PROBLEM STATEMENT: Please pick up the interview on melting ice sheets and continue it from its last sentence.

PROVIDED PASSAGE:
§
Posted by feww on April 18, 2009

Based on its outdated “one-dimensional” model, the U.N. Climate Panel has reported that seas could rise by 18-59 cm  (7-24 inches) by 2100. The model also excludes the threat from highly probable scenarios in which ice sheets in Antarctica and Greenland could melt at exponential rates.

Ian Allison, head of  the Australian Antarctic Division’s Ice, Ocean, Atmosphere and Climate program was asked by Reuters the following question: How great is the threat from melting ice sheets?

Allison who is a researcher within the Antarctic Climate and Ecosystems Cooperative Research Center, and who has been involved in Antarctic science for more than 4 decades, responded as follows.

HOW GREAT IS THE THREAT FROM ICE SHEETS MELTING?

I think it is now unequivocal that warming of the world is occurring and I think the last IPCC (Intergovernmental Panel on Climate Change) conclusively showed that a major cause of warming is greenhouse gas emissions from mankind.

We now know that the ice sheets are contributing to sea level rise and for the Arctic, at least, this is because the warming of this region is much greater than in other places on Earth.

We also know that glaciers in mountain areas are undergoing a very rapid retreat and they’re a major contributor of sea level rise, too.

WHICH IS OF MORE CONCERN? GREENLAND OR WEST ANTARCTICA?

Greenland is of more concern because of the warming of the Arctic. Greenland is at lower latitude than much of Antarctica and we’ve seen the direct effect of the melting.

We still don’t understand many things about the dynamic response of the ice sheets but we do see direct melt exceeding snowfall in Greenland.

This might not mean a runaway effect but it does mean Greenland is contributing to sea level rise and will continue to add to sea levels at the present temperatures for many hundreds of years.”

EXPLAIN THE THREAT FROM WEST ANTARCTICA

Ice shelves and floating ice tongues can buttress the flow of grounded ice from the interior of the ice sheets. We’ve seen examples in both Greenland and Antarctica of floating ice disappearing, and the ice that sits on the land then flowing more quickly into the ocean.

“In addition, the West Antarctic may be inherently unstable. The West Antarctic forms what is called the marine ice shelf. The ice is resting on bedrock but that bedrock is below sea level. It’s like if you load too many ice cubes in your gin and tonic, the bottom one touches the bottom of the glass even though it’s well below the water level.
§
DATASET SECTION:
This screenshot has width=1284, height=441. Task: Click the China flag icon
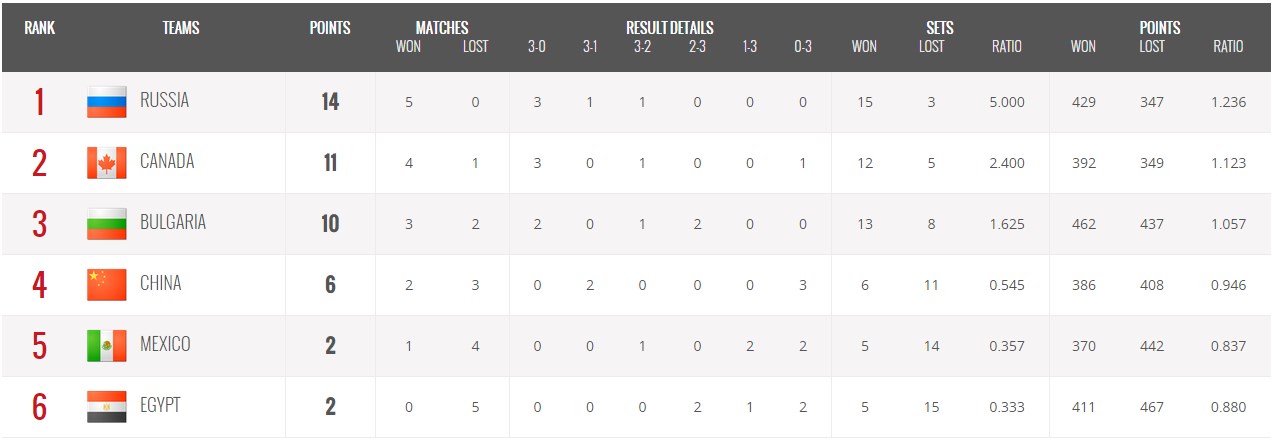point(107,285)
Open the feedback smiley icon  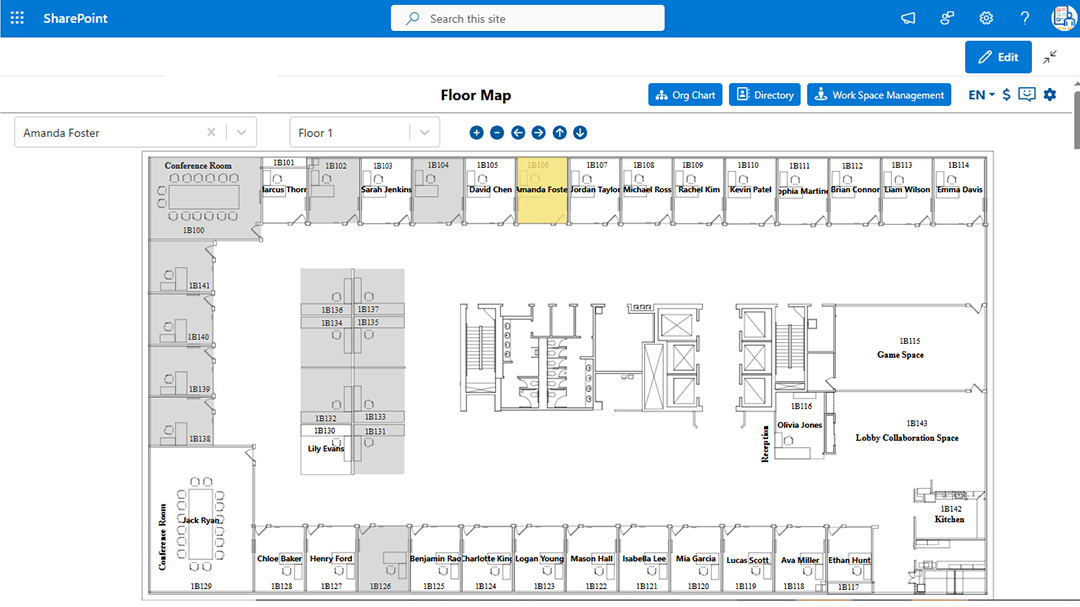pyautogui.click(x=1026, y=94)
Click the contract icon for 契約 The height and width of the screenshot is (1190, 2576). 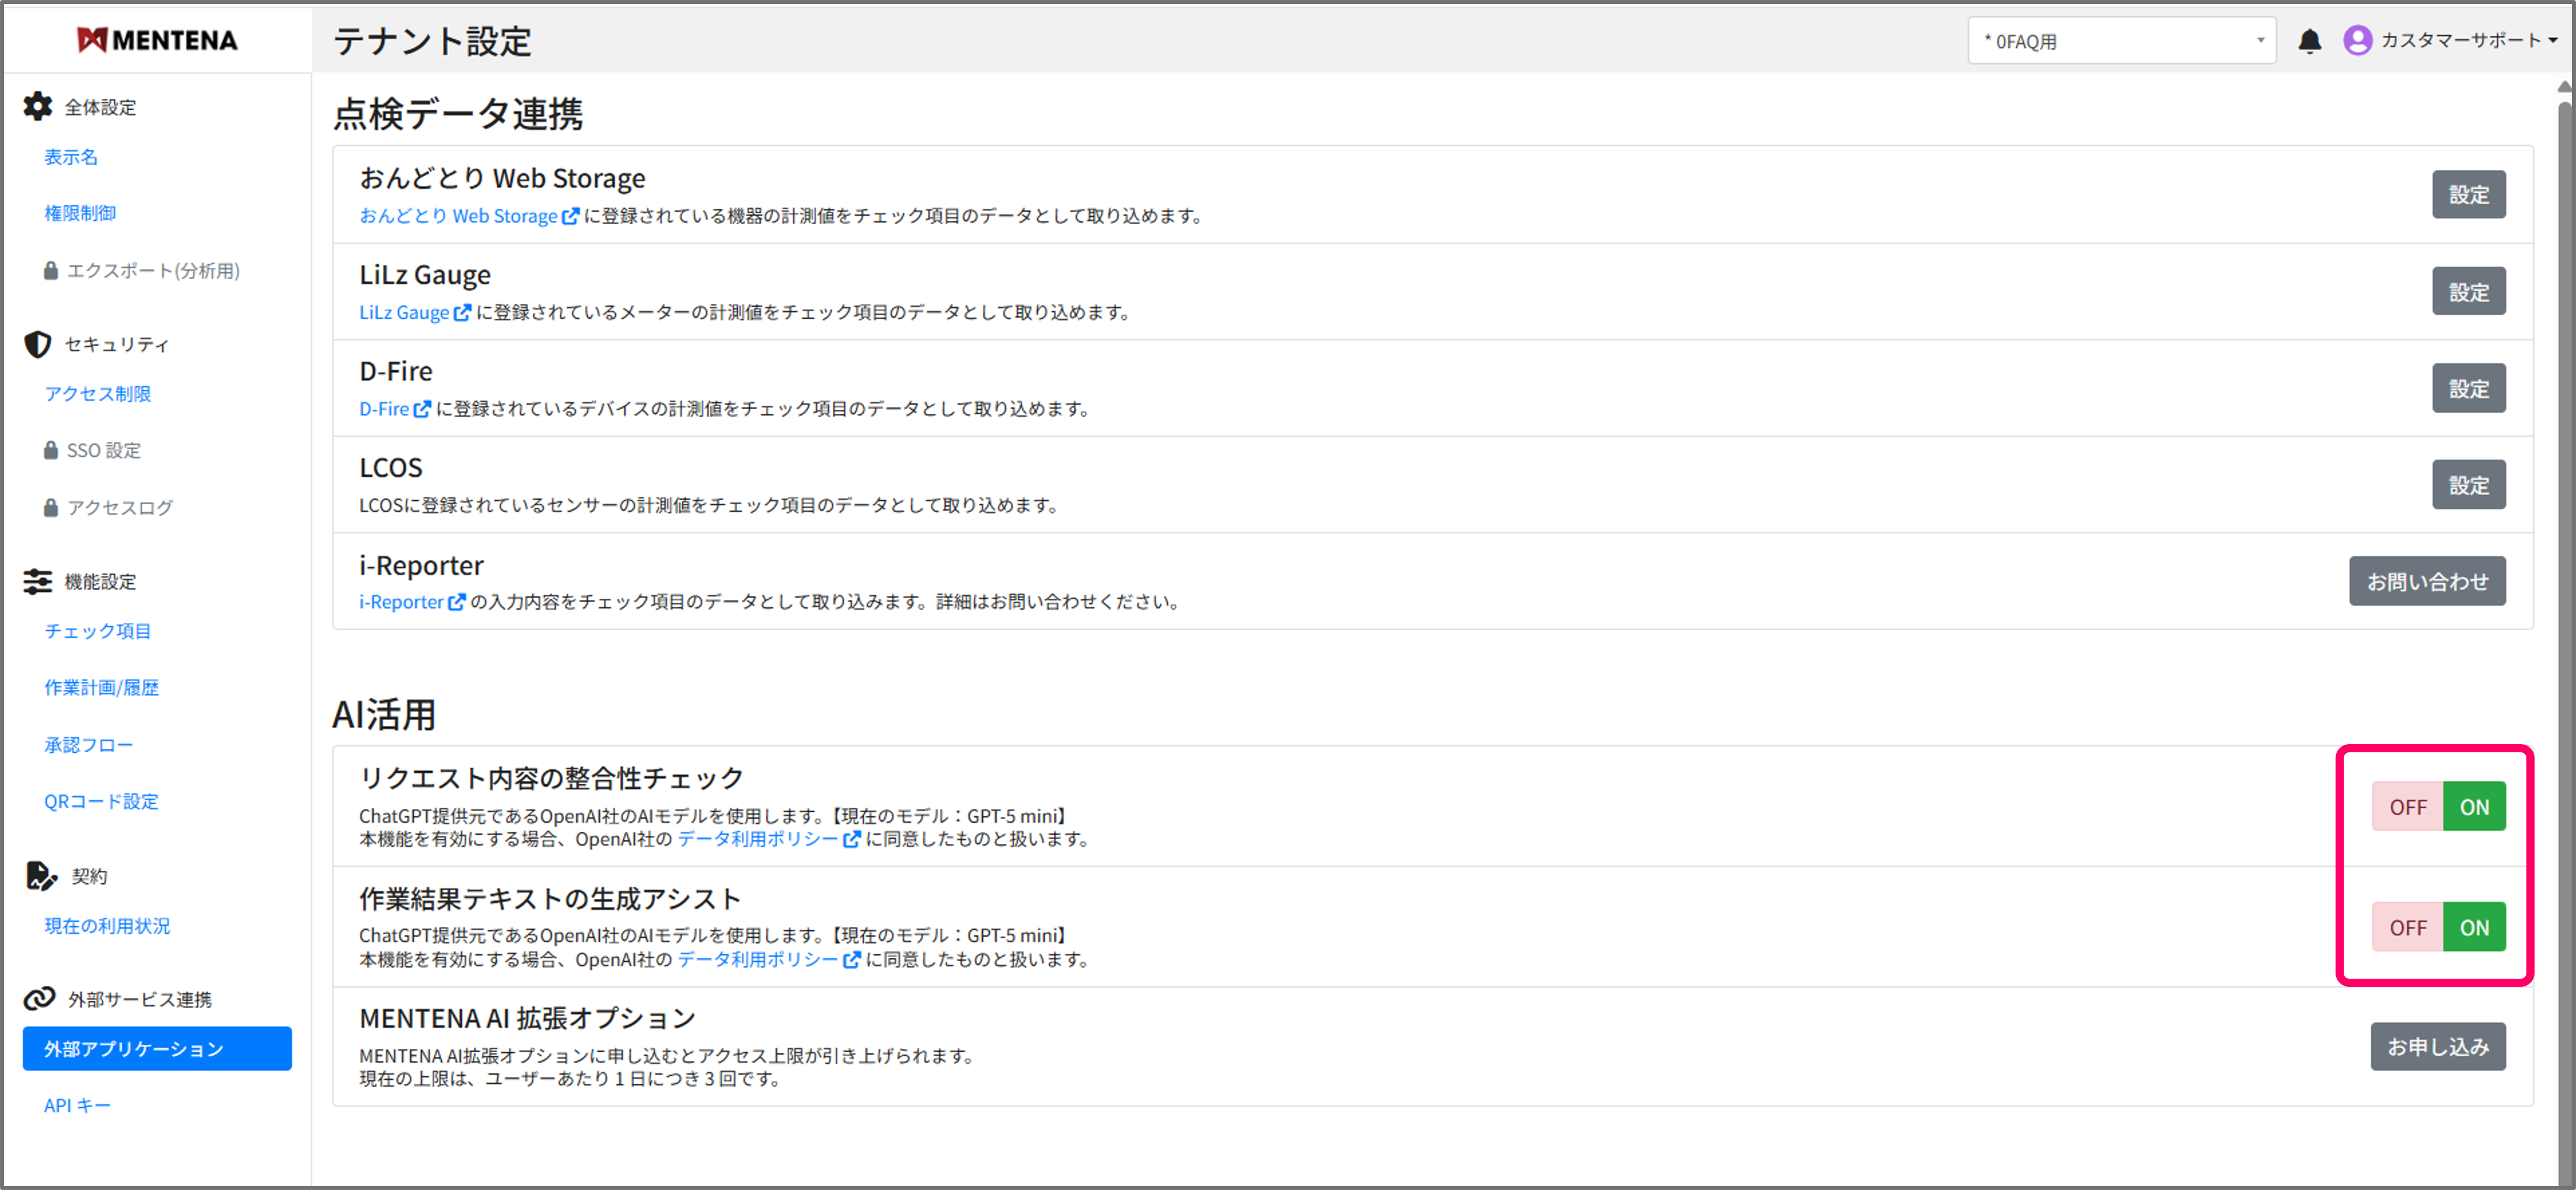pyautogui.click(x=39, y=875)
§
EXERCISE OUTPUT:
Where the bedrock under a marine ice sheet slopes down toward the interior, such as under parts of West Antarctica, the ice sheet may be unstable. If it thins, it will start to float at the edges, becoming an ice shelf.

For a bedrock that slopes backwards and becomes deeper further in, continued retreat of the grounded ice sheet may proceed very rapidly. A small retreat could in theory destabilize the entire West Antarctica ice sheet, leading to rapid disintegration.

WHAT ARE THE MAIN GAPS IN OUR KNOWLEDGE?

There two areas. One, we need to improve our mathematical models of ice streams, ice sheets and ice shelves to be able to better project future changes. We also need more detailed measurements of how deep the bedrock is under the ice sheets to use in the models.

The other major gap in our understanding is what is happening at the bed of the ice sheets; how they react with liquid water at the base, what role water may have in sliding processes and the role of gravels and slurry at the base.

We now know there is a lot of liquid water under the ice sheets. But we don’t really know how changes in this may affect the ice flow. Knowing what’s under the ice sheets we really need to measure that with radar systems.

WHAT ARE YOUR MAIN MESSAGES TO POLICY MAKERS?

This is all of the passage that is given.